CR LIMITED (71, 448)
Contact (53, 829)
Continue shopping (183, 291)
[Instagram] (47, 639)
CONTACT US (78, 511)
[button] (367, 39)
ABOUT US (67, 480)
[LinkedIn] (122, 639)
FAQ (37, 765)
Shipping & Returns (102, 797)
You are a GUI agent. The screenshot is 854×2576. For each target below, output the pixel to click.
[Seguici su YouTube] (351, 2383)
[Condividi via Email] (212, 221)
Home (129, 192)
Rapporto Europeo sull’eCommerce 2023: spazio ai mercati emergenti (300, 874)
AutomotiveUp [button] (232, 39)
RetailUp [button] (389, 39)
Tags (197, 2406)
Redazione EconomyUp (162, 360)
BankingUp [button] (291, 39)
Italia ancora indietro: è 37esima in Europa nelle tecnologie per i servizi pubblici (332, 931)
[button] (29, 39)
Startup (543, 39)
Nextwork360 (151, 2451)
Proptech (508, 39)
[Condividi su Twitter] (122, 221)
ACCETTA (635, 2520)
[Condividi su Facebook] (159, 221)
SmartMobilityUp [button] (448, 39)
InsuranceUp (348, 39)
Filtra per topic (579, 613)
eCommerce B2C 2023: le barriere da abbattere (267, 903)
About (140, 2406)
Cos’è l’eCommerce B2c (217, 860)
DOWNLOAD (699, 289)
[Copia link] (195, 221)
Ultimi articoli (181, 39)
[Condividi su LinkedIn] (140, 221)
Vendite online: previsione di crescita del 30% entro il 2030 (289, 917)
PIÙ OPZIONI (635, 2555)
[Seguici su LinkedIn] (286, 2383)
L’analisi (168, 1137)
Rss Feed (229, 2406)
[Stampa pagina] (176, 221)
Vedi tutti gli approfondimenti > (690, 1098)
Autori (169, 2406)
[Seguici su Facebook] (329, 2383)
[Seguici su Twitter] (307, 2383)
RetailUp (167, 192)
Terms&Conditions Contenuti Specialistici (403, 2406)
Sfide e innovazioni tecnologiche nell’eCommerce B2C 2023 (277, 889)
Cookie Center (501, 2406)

■ **Task requirements**
Within the entries above, find every line where the string "Twitter" occurs, and copy it.

■ **Result of this task**
[Condividi su Twitter] (122, 221)
[Seguici su Twitter] (307, 2383)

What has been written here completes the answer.